Hi, I'm one of the maintainers of Cortex

>> how does your system work in the IRIS or other examples you have? It looks like it hides under the hood a few things compared to this implementation - type of the model (tensorflow) and the logic that fetches it from S3, right?

That's exactly right. Cortex has three runtimes:

The Predictor runtime, which is used in this post, can run arbitrary Python. There is an optional key in `cortex.yaml` for Predictors called `model`, which is an S3 path to an exported model (or directory). If provided, Cortex will download the file/directory at that path and make it available as an argument in the `init(model_path, metadata)` function in your Predictor implementation (see here for the Predictor docs: https://www.cortex.dev/deployments/predictor)
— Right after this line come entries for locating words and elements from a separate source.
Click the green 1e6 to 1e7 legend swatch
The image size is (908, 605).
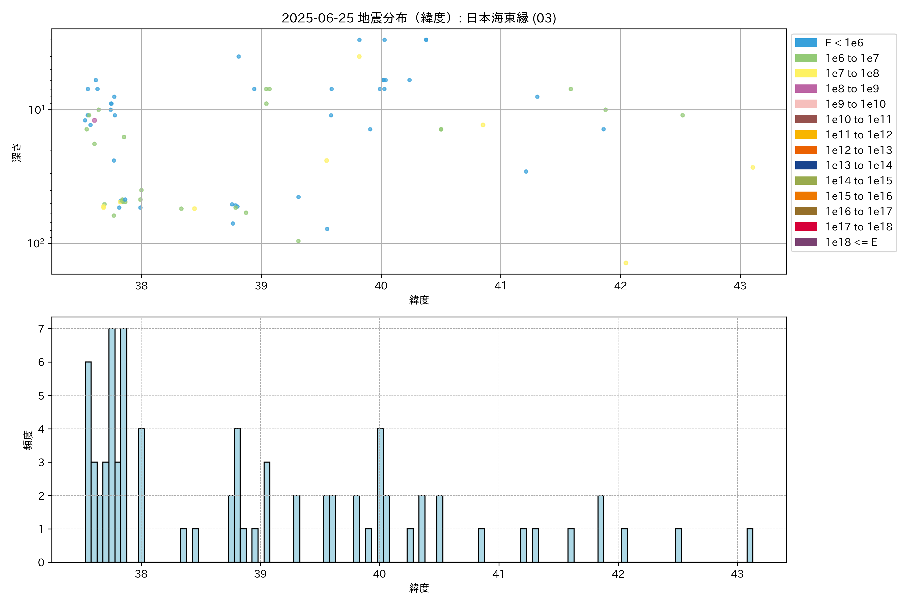(x=806, y=58)
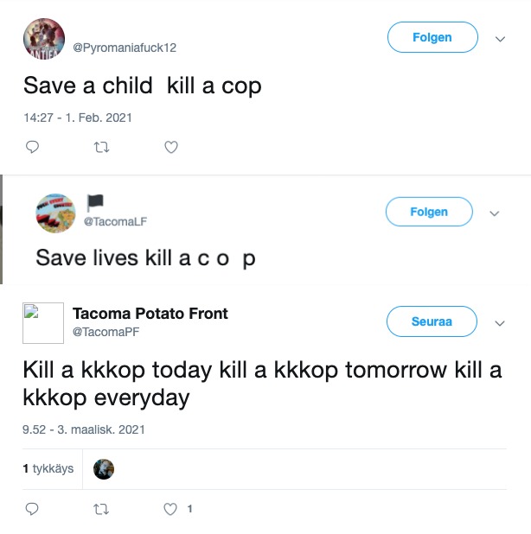Like the Tacoma Potato Front tweet
This screenshot has height=534, width=531.
click(x=171, y=509)
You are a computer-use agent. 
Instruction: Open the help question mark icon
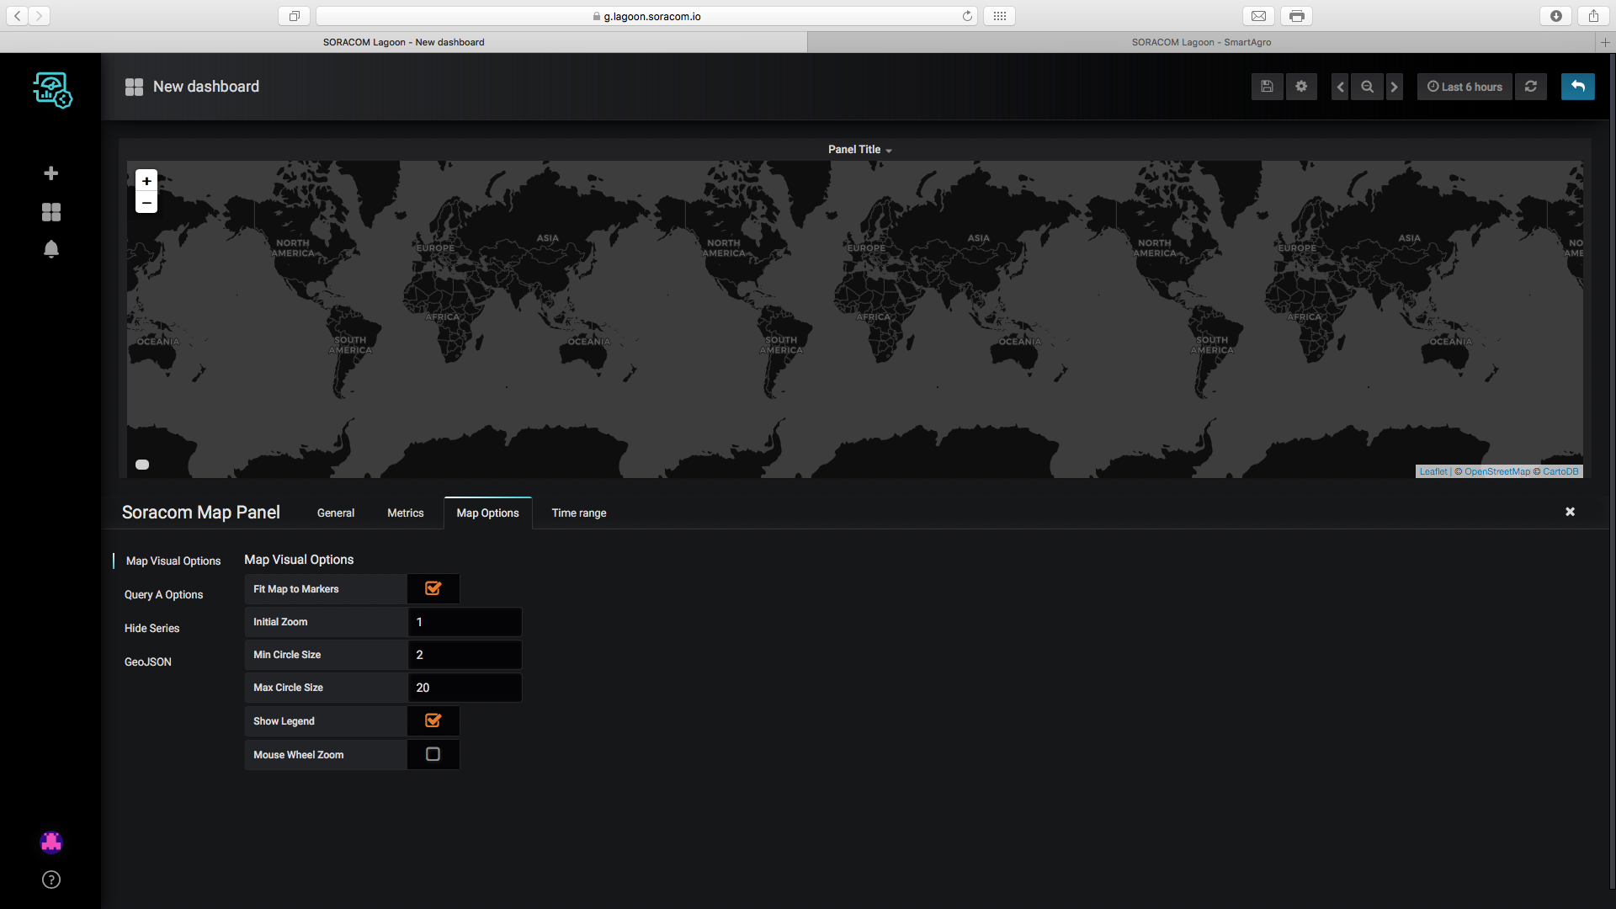coord(51,880)
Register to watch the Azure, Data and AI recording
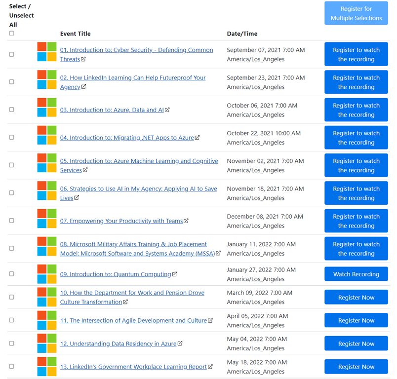This screenshot has height=379, width=397. point(356,110)
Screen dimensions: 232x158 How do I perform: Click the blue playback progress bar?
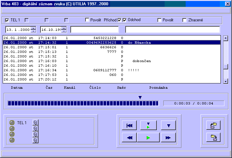83,103
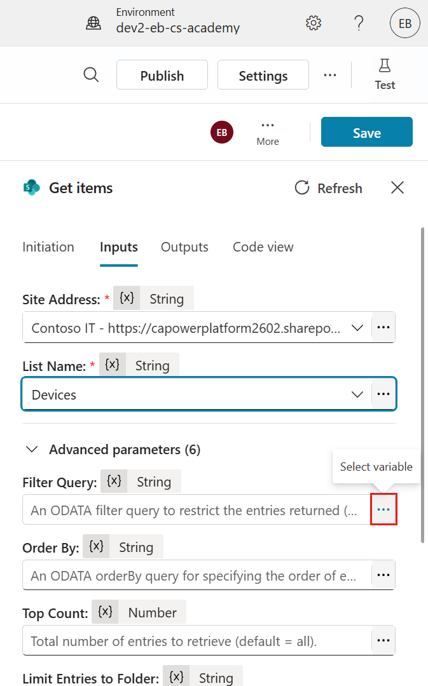Toggle Top Count to custom number entry

tap(383, 640)
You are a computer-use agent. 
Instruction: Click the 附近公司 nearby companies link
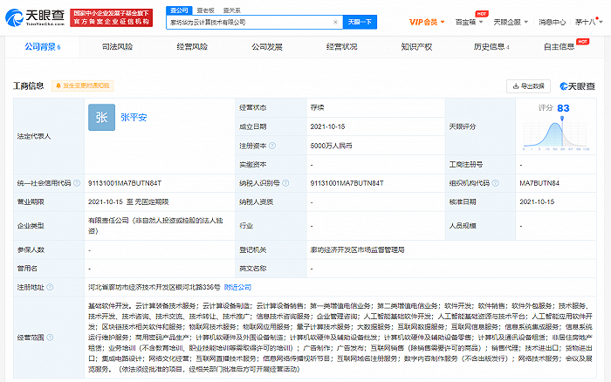coord(237,287)
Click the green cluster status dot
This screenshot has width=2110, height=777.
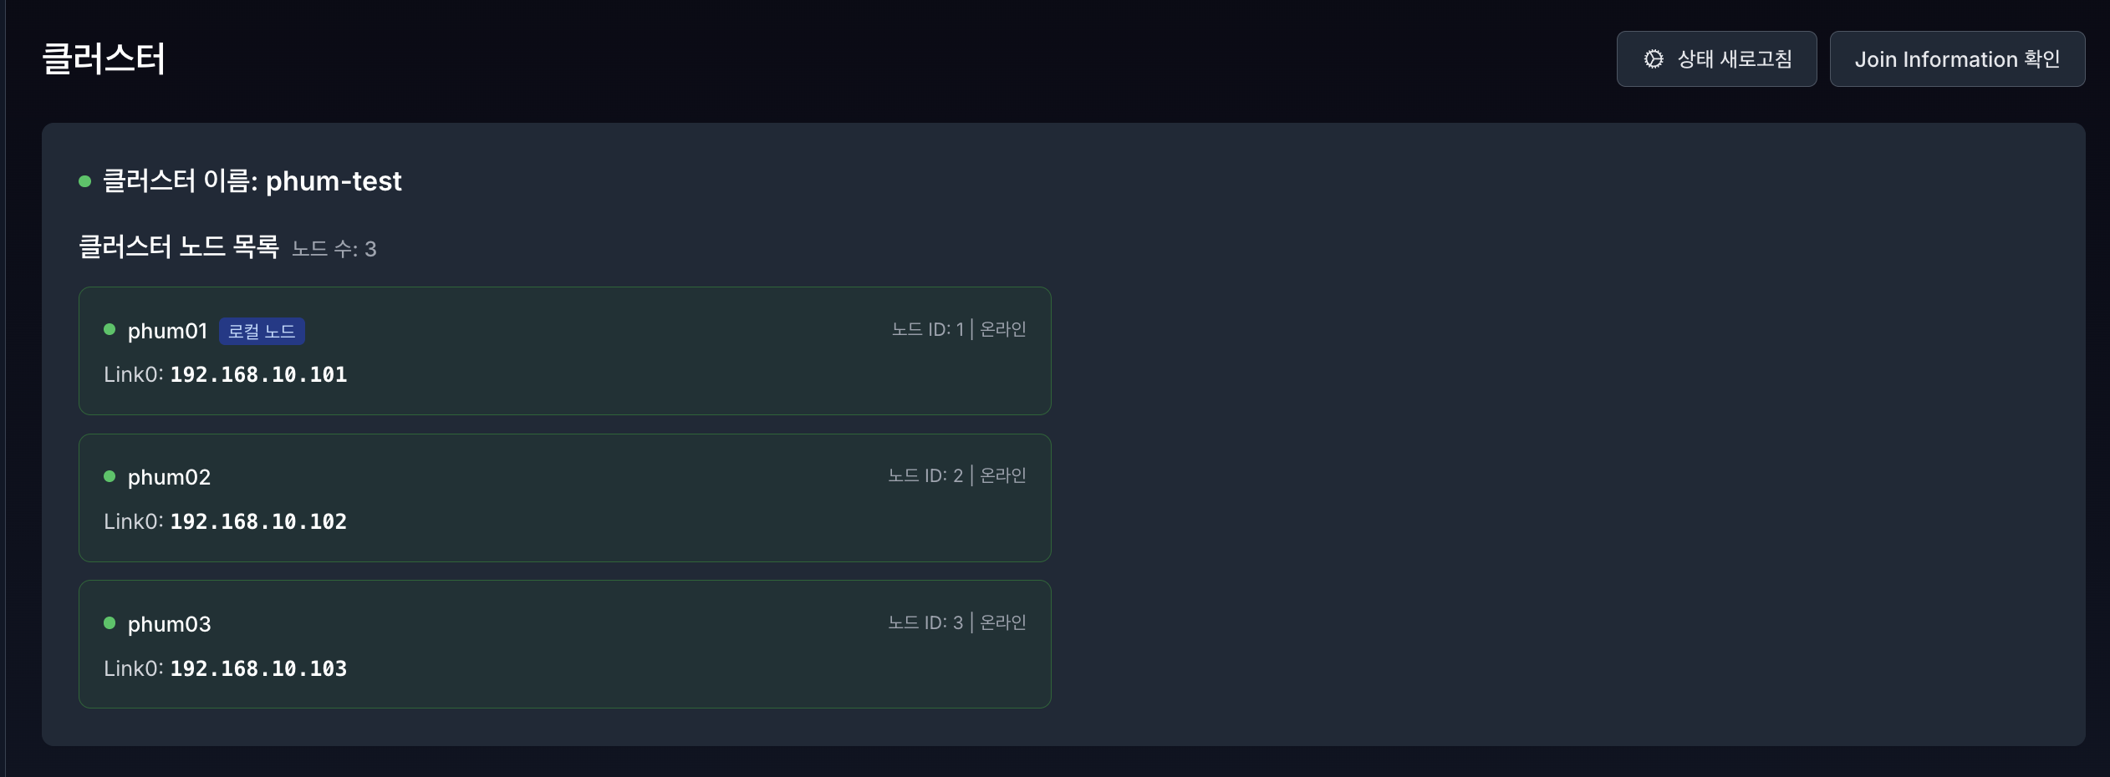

The TensorFlow and ONNX runtimes behave a little differently (and similar to each other): `model` is a required field in the API config, and Cortex handles downloading the model and running inference against it. You may define a `request_handler`, which can contain pre- and post-request handling (here are the TensorFlow docs: https://www.cortex.dev/deployments/tensorflow, and here are the ONNX docs: https://www.cortex.dev/deployments/onnx)

>> Let's imagine we would want to make a DVC repo (just to store model versions to start) out of one of your examples instead of the DVC get started, how would we do that with the current implementation (through metadata + custom init)?

Yes, that is also exactly right - you'll have to use the Predictor runtime since that allows you to define how to download your model. You would specify metadata and leave out the `model` config field, similar to as done in this post. In `init(model_path, metadata)`, you would use the metadata to download and load the model

shcheklein · on Nov 22, 2019

Thank you! It all makes sense.